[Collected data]
+ + + +

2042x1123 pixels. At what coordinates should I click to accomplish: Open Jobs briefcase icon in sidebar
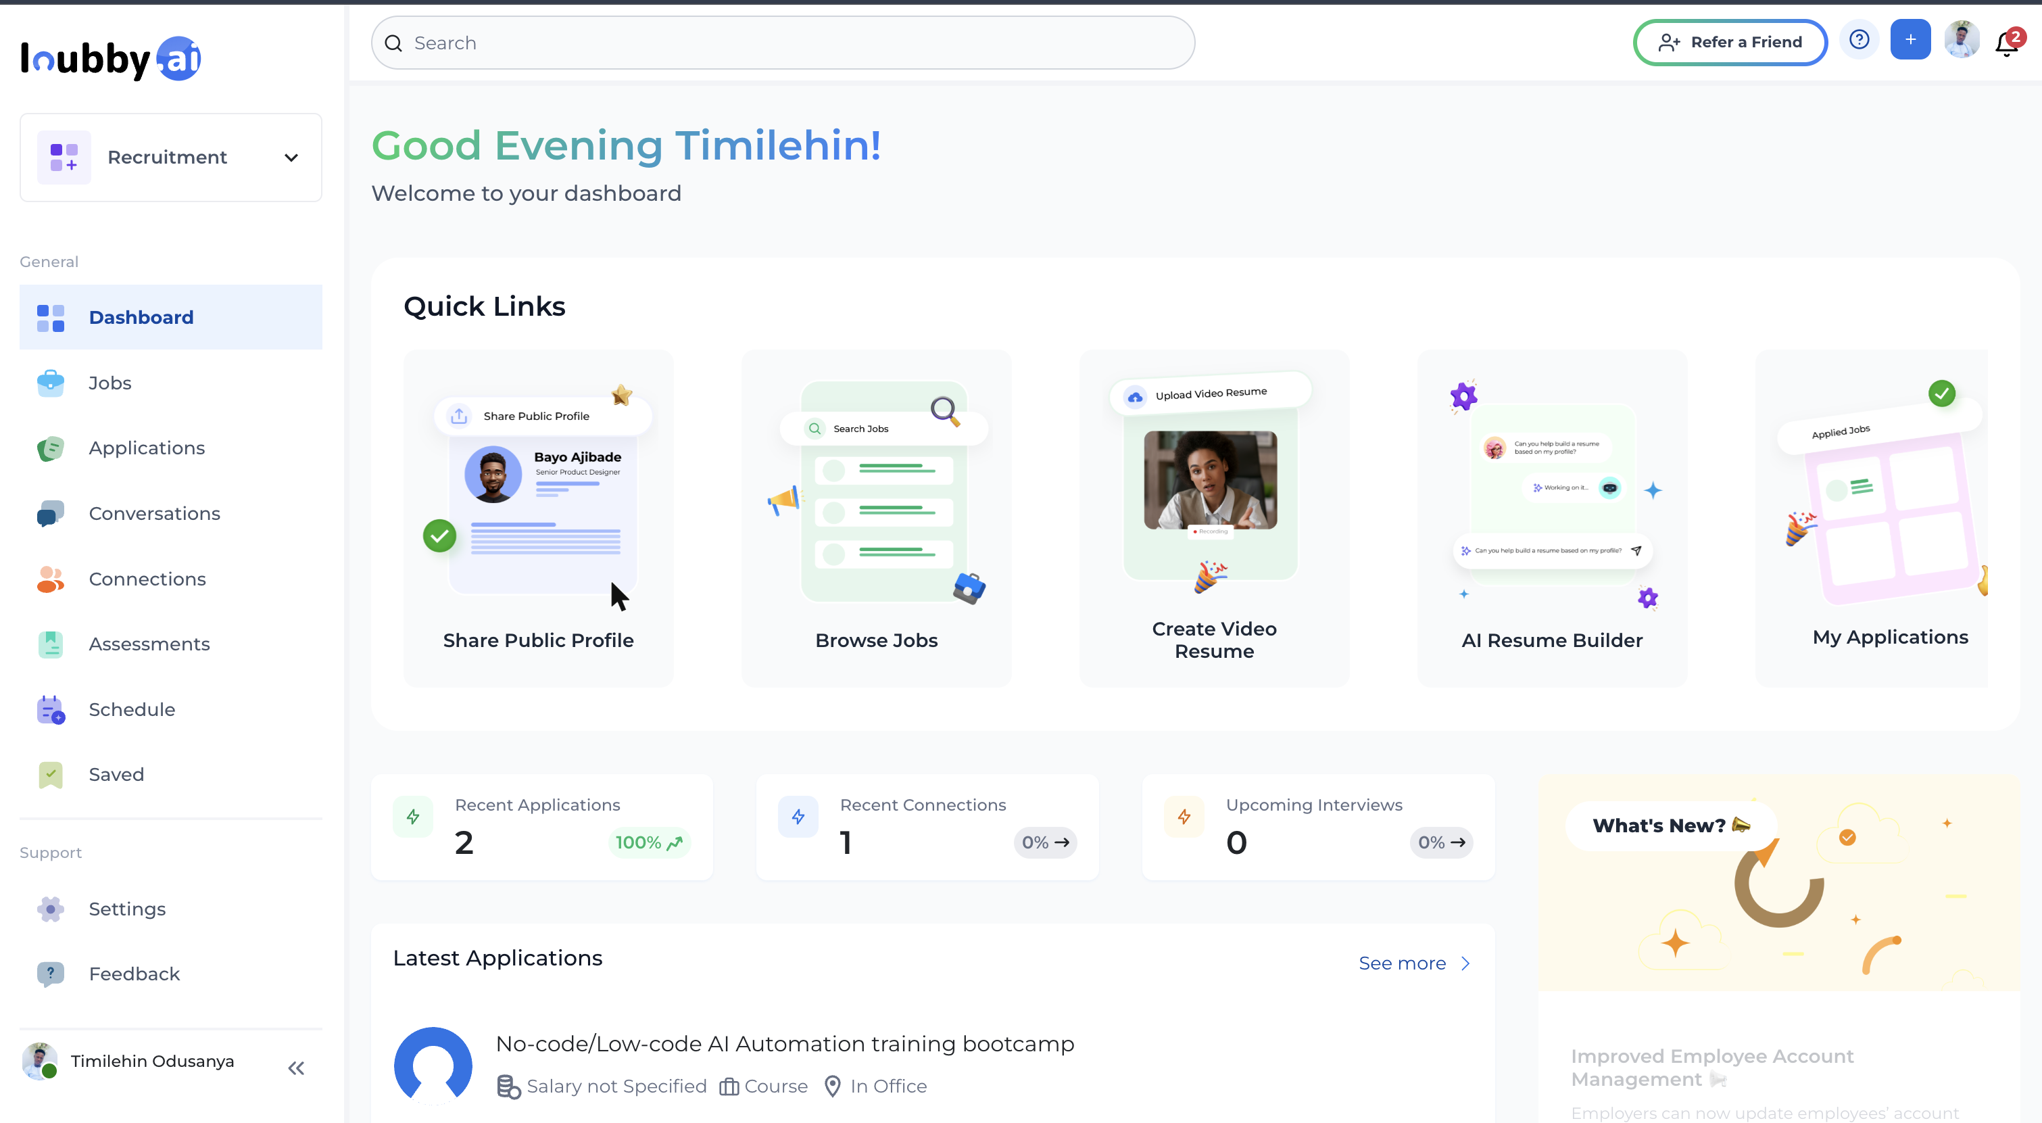[x=51, y=383]
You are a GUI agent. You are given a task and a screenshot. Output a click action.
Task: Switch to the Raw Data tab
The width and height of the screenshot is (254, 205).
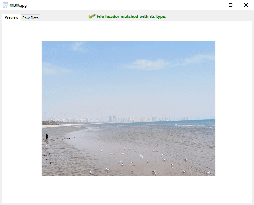pyautogui.click(x=30, y=18)
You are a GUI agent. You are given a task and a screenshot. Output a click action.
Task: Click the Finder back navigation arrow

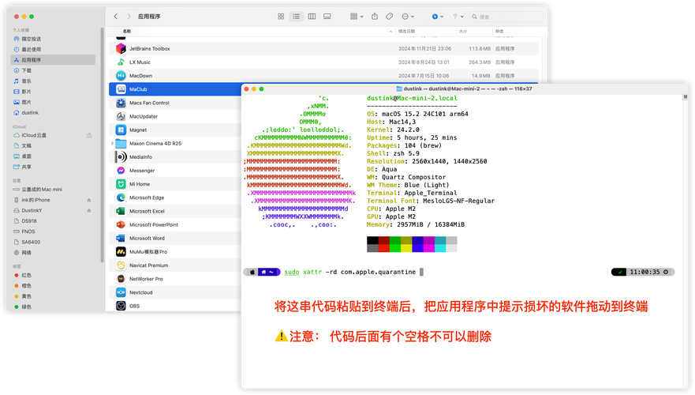[116, 16]
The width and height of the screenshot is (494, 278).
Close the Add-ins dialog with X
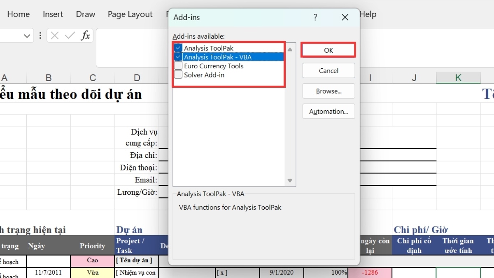345,17
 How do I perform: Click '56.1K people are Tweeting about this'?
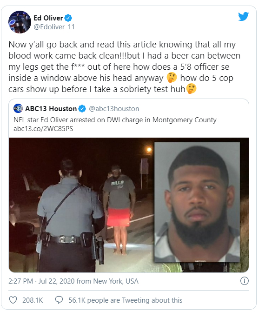[126, 300]
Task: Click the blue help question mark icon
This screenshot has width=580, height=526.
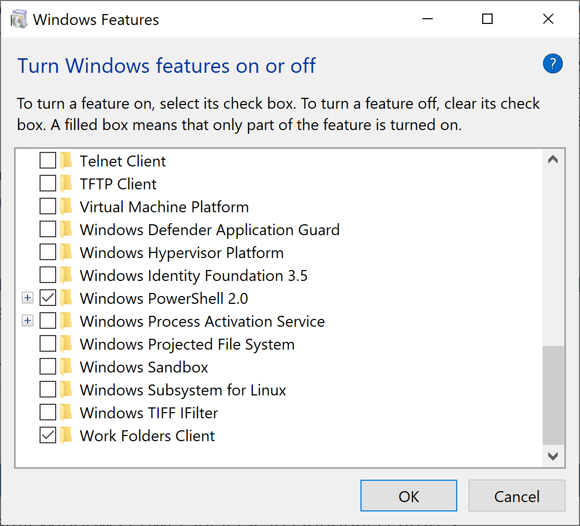Action: coord(552,64)
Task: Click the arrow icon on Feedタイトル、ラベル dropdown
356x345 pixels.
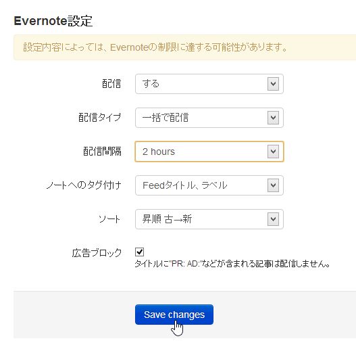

+ + + +

» **EXERCISE AIM**
Set the records down again exactly as given, and leave the pictures out.

» **ANSWER SPACE**
2042x1123 pixels. At what coordinates should I click to accomplish: Open Jobs briefcase icon in sidebar
[x=51, y=383]
You are a GUI agent. You are given a task and a screenshot. Output a click action.
Task: Switch to the Raw Data tab
The width and height of the screenshot is (254, 205).
pyautogui.click(x=30, y=18)
You are a GUI agent. You are given a task and a screenshot. Output a click action.
Task: Click the Finder back navigation arrow

[116, 16]
The width and height of the screenshot is (494, 278).
Close the Add-ins dialog with X
345,17
 How do I perform: Click '56.1K people are Tweeting about this'?
[126, 300]
Task: Click the blue help question mark icon
This screenshot has width=580, height=526.
Action: coord(552,64)
Task: Click the arrow icon on Feedタイトル、ラベル dropdown
356x345 pixels.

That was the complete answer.